13. Inspect the medication for particulates, discoloration, or other loss of integrity. Do not use any medication that is cloudy or precipitated unless
such is indicated by its manufacturer as being safe; otherwise, this may lead to harmful reactions.
14. Understand drug reference information pertinent to the medication's action, purpose, onset of action and peak action, normal dose, common
side effects, and nursing implications, if needed.
15. Perform hand hygiene and don gloves.
16. Explain the procedure to the patient and ensure that he or she agrees to treatment.
17. Check accuracy and completeness of the medication administration record (MAR) with the practitioner's original order.
18. Ensure the six rights of medication safety: right medication, right dose, right time, right route, right patient, and right documentation. Use a
bar code system or compare the MAR to the patient's armband.
19. Label all medications, medication containers, and other solutions, including those on a sterile field. The only exceptions are medications that
are still in their original container or medications that are administered immediately by the person who prepared them.
20. Warm the medication to room temperature per the organization's practice.
21. Instruct the patient to assume a side-lying position (if not contraindicated by the patient's condition) with the ear to be treated facing up or
have the patient sit in a chair or at the bedside with his or her head tilted. Stabilize the patient's head.
22. For adults and children more than 3 years old, gently pull the pinna up and outward (Figure 1); for children 3 years old or younger, pull the
pinna down and back (Figure 2).
23. Gently wipe out any cerumen or drainage that occludes the outermost portion of the ear canal with a cotton-tipped applicator (Figure 3). Do
not use the cotton-tipped applicator to clean the ear canal because it may force wax inward, occluding the canal.
24. While holding the dropper above the ear canal, gently squeeze the dropper and instill the prescribed drops (Figure 1) (Figure 2). To avoid
pressure and potential injury to the eardrum, do not occlude the ear canal with the dropper while instilling the medication.

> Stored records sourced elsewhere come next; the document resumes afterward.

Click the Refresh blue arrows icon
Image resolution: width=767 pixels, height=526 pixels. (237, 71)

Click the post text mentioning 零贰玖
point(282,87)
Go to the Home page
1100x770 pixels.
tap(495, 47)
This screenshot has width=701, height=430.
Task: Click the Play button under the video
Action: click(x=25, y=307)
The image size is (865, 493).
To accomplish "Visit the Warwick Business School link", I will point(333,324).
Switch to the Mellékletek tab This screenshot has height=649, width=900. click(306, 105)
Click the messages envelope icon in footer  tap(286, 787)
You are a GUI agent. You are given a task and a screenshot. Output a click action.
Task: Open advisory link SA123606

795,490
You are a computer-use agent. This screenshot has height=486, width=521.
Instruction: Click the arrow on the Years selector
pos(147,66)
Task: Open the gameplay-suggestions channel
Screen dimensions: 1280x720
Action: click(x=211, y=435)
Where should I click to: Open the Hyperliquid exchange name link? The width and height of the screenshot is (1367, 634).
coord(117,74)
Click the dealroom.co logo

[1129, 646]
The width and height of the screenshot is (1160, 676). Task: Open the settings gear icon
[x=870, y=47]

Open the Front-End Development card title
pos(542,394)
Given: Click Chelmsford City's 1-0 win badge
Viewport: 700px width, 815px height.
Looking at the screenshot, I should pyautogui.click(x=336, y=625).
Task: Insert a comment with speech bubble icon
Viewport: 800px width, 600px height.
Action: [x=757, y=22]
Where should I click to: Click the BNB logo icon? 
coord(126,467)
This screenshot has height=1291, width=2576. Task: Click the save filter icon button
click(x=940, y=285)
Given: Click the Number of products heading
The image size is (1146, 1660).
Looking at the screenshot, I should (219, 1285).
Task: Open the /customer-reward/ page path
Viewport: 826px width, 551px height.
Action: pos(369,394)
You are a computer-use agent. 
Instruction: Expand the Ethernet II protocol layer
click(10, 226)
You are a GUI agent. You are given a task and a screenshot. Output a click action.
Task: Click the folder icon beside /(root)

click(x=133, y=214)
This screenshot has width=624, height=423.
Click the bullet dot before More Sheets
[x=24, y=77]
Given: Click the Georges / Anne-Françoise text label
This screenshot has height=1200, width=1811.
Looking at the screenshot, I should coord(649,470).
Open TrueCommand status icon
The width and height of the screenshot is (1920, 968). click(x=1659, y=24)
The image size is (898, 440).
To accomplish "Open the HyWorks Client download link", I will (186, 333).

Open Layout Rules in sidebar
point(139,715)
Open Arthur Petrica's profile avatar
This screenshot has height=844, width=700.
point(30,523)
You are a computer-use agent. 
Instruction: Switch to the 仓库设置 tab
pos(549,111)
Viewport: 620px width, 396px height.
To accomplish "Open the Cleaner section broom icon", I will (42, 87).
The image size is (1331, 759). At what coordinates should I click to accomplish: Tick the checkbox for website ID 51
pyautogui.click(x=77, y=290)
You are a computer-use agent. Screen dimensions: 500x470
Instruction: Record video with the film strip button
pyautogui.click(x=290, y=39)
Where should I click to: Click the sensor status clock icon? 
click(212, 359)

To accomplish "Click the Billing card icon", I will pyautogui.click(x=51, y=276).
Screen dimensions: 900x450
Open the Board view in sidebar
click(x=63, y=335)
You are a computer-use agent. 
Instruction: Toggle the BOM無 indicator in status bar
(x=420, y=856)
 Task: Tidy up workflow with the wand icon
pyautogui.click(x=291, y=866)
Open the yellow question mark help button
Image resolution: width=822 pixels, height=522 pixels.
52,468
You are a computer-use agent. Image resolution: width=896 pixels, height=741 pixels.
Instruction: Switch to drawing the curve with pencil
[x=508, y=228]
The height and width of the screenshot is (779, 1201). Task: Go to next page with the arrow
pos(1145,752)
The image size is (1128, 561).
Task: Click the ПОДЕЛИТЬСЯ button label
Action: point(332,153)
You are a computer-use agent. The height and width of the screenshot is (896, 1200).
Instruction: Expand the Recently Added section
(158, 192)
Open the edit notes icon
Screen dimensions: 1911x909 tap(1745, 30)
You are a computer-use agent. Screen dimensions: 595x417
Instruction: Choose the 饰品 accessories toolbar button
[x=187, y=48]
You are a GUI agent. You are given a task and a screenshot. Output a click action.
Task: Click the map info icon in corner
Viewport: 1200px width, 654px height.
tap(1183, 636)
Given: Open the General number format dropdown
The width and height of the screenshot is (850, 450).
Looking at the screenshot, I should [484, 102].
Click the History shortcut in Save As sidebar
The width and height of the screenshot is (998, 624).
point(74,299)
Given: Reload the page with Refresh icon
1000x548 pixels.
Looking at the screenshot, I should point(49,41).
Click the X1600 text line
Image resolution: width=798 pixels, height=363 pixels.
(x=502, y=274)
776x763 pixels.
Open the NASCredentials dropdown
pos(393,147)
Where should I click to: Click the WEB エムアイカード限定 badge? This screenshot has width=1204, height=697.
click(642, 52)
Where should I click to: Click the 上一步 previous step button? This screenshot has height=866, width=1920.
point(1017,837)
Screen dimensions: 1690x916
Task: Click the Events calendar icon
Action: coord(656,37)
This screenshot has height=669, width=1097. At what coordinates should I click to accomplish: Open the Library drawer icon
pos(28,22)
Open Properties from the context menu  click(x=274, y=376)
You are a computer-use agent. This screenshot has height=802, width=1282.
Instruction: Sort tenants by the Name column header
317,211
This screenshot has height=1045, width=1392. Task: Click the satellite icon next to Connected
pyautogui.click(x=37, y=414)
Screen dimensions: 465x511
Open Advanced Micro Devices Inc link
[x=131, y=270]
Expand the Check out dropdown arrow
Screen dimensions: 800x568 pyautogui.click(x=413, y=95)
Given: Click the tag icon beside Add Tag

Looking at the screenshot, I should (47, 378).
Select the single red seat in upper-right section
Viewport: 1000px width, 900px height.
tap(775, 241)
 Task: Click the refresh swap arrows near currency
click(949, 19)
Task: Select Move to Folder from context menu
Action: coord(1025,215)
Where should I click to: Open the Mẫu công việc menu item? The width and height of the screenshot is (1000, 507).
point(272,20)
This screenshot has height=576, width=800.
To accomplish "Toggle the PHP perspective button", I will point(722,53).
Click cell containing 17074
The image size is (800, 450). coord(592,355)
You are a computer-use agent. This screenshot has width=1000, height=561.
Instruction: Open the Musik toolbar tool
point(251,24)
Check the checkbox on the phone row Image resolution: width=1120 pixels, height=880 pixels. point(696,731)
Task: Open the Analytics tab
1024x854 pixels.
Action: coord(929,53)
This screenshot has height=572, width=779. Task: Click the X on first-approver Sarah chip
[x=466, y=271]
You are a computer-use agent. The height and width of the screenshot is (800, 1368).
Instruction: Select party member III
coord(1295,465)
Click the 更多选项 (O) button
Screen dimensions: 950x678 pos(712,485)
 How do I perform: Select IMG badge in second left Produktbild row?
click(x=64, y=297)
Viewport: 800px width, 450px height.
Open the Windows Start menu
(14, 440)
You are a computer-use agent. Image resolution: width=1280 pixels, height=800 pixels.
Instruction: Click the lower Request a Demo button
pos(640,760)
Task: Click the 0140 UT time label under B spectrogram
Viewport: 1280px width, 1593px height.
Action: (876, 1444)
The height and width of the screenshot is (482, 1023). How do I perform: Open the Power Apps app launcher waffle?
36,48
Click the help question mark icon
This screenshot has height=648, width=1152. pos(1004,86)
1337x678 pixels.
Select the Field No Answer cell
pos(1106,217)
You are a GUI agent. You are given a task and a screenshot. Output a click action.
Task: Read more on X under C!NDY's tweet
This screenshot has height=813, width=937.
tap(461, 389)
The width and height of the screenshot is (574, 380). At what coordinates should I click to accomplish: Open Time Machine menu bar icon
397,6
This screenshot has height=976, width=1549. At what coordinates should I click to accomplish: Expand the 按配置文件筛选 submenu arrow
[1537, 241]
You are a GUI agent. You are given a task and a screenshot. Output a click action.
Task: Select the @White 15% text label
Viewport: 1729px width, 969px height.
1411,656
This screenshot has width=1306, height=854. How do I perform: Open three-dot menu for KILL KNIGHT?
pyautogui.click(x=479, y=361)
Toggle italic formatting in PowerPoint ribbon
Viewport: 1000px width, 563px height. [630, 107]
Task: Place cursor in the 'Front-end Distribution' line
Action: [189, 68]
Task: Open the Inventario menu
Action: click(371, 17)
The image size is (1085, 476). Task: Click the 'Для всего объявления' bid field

25. Ask the patient to remain in the side-lying position for a few minutes. Gently massage or apply light pressure to the tragus of the ear with a
finger (Figure 4).
26. If ordered by the practitioner, insert a portion of a cotton ball into the outermost part of the canal. Remove the cotton ball after the medication
is absorbed. Do not allow the cotton to block the canal; blocking the canal impairs hearing.
27. Assist the patient to a comfortable position after the drops are absorbed.
28. Ask the patient if he or she feels any discomfort during and after instillation.
29. Evaluate the condition of the patient's external ear between medication instillations.
30. Evaluate the patient's hearing acuity.
31. Monitor the patient for adverse or allergic reactions to the medication. Recognize and immediately treat dyspnea, wheezing, and circulatory
collapse, which are signs of a severe anaphylactic reaction. Follow the organization's practice for emergency response.
32. Assess, treat, and reassess pain.
33. Discard supplies, remove gloves, and perform hand hygiene.
34. Document the procedure in the patient's record.
Adapted from Perry, A.G. and others (Eds.). (2022). Clinical nursing skills & techniques (10th ed.). St. Louis: Elsevier.